Document text:
::::

Engineering Applications of Fluid Mechanics, led by Ran, is a new group within the Fluid and Complex Systems Research Center in Coventry University. We combine experiments, theory and numerical simulations to gain fundamental, quantitative understanding of various complex systems in which fluid flow is key. Our research interests include mass and heat transfer, multiphase and reactive flow in porous media, turbulence, aerodynamics, magnetohydrodynamics, combustion, and biomechanics. We aim to advance scientific understanding and engineering practice of a wide range of industrial and natural processes across scales, from microfabrication and CFD simulations, 3-D printing, microfluidics and filters, to water resources, geohazards, enhanced hydrocarbon recovery, carbon geosequestration and renewable energy systems.

Recent News


June 2019: A comprehensive comparison of pore-scale models for multiphase flow in porous media, led by Ruben Juanes, was published in PNAS. Our own model was able to reproduce the complex patterns across the wide range of flow speeds (Ca values) and wettability conditions, besides at strong imbibition where film and corner flow dominates.


June 2019: Oshri Borgman's paper showing how increasing spatial correlation in pore sizes leads to more preferential displacement, using numerical simulations together with microfluidic experiments (performed in the laboratory of Lucas Goehring in NTU) was published in Adv. Water Resour.


December 2018: Yonatan Ganot's study on modeling the spreading of reverse-osmosis desalinated seawater in an aquifer using stable water isotopes, was published in Hydrol. Earth Syst. Sci.. The study, led by Dani Kurtzman from the Agricultural Research Center (ARO) in Israel, offers a useful methodology for predicting the distribution of reverse-osmosis desalinated seawater in various downstream groundwater systems.


December 2018: Soumyajyoti Biswas paper on how the dynamics of a drying front propagating through a porous medium are affected by small-scale correlations in material properties, was published in Phys. Rev. Fluids. The study combined drying experiments in microfluidic cells (led by Lucas Goehring), numerical simulations (led by Ran Holtzman) and a model of invasion percolation with trapping (by Soumyajyoti Biswas).


July 2018: Roi Roded's paper in Earth Planet. Sci. Lett. presents a novel pore-scale model that captures coupling of dissolution and weakening-induced compaction. We show that the application of stress suppresses permeability enhancement, by reducing transport heterogeneity, promoting wormhole competition at high Da. Our model demonstrates that the underlying mechanism is a bottleneck effect caused by stress concentration at the undissolved stiffer downstream.

::::

Source material:
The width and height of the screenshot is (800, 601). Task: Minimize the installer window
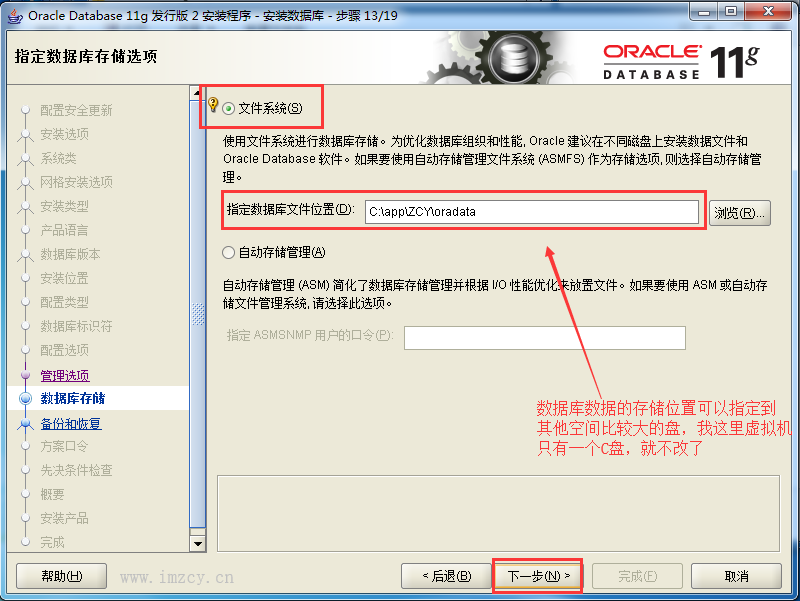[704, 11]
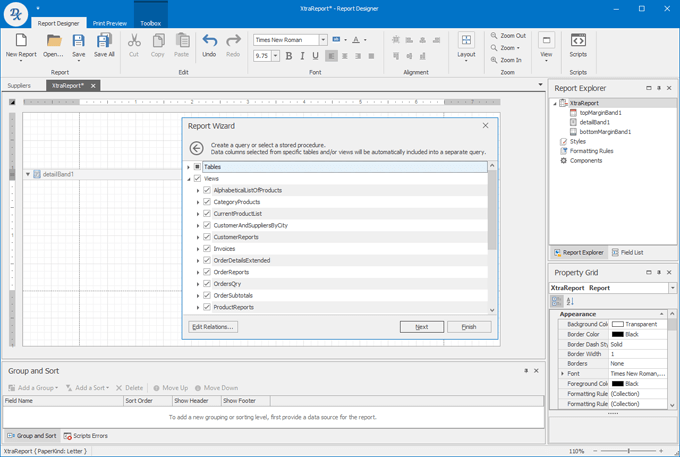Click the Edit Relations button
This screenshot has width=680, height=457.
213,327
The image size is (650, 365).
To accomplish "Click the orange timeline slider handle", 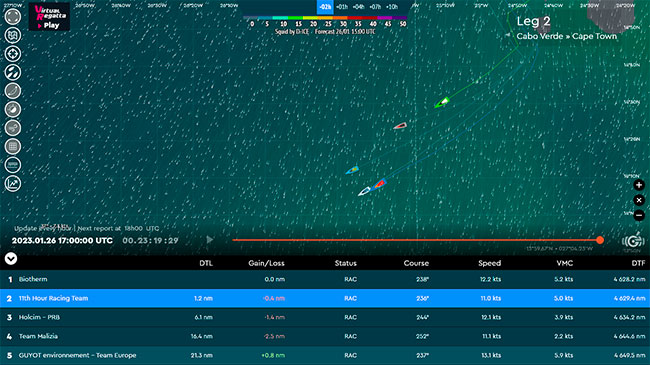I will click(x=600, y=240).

::::

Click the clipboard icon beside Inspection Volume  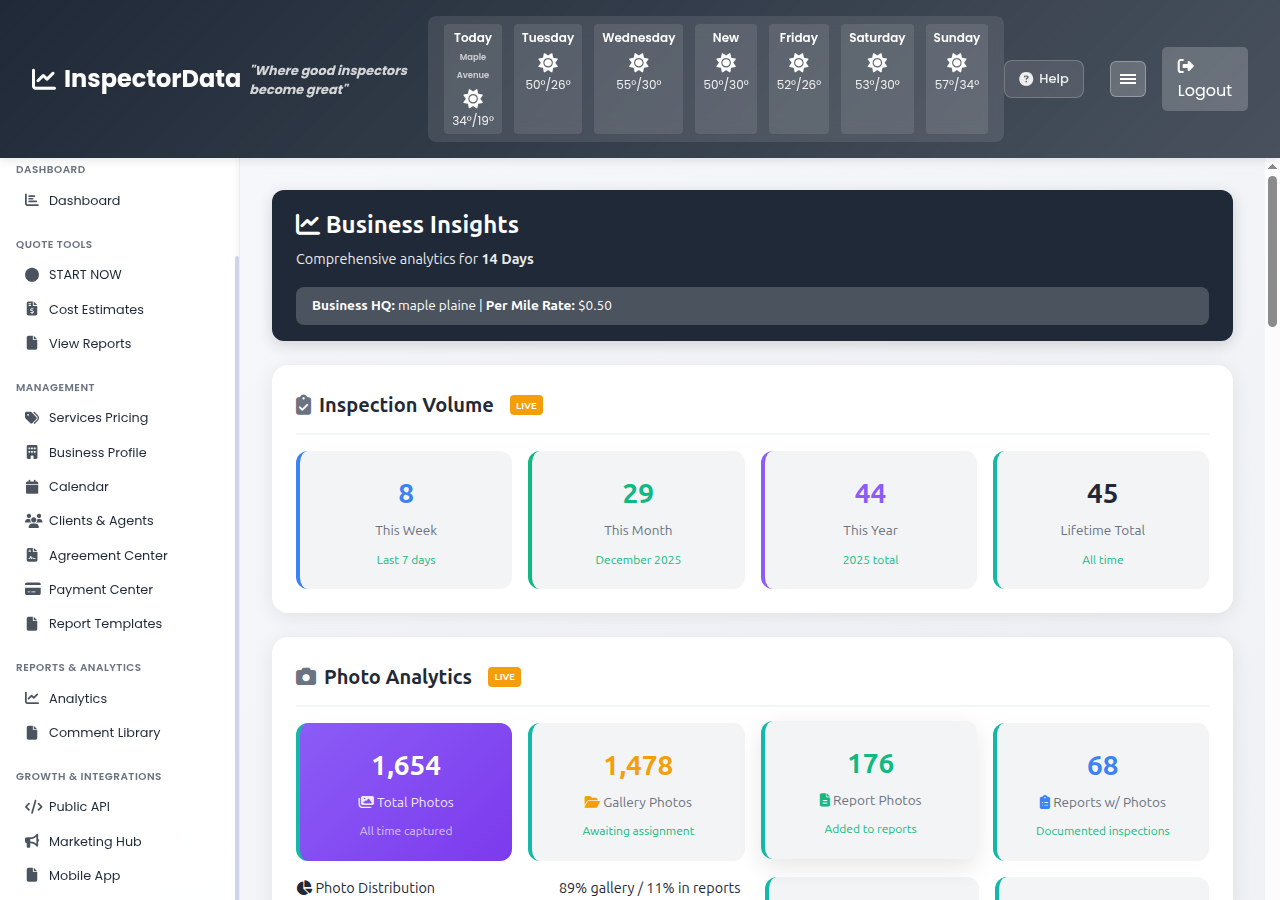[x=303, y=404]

::::

What you need to do:
**1)** From the fluid mechanics group page, list every journal in which a paper is reported as published.
**2)** Please copy the fluid mechanics group page word for word, starting at "June 2019: A" and ending at "Adv. Water Resour.".
**3)** According to the fluid mechanics group page, how does applying stress suppress permeability enhancement in Roi Roded's model, and what underlying mechanism does the model show?

Answers in order:
**1)**
PNAS
Adv. Water Resour.
Hydrol. Earth Syst. Sci.
Phys. Rev. Fluids
Earth Planet. Sci. Lett.

**2)**
June 2019: A comprehensive comparison of pore-scale models for multiphase flow in porous media, led by Ruben Juanes, was published in PNAS. Our own model was able to reproduce the complex patterns across the wide range of flow speeds (Ca values) and wettability conditions, besides at strong imbibition where film and corner flow dominates.


June 2019: Oshri Borgman's paper showing how increasing spatial correlation in pore sizes leads to more preferential displacement, using numerical simulations together with microfluidic experiments (performed in the laboratory of Lucas Goehring in NTU) was published in Adv. Water Resour.

**3)** Applied stress reduces transport heterogeneity, which promotes wormhole competition at high Da and so suppresses permeability enhancement. The model shows that the underlying mechanism is a bottleneck effect caused by stress concentration at the undissolved stiffer downstream.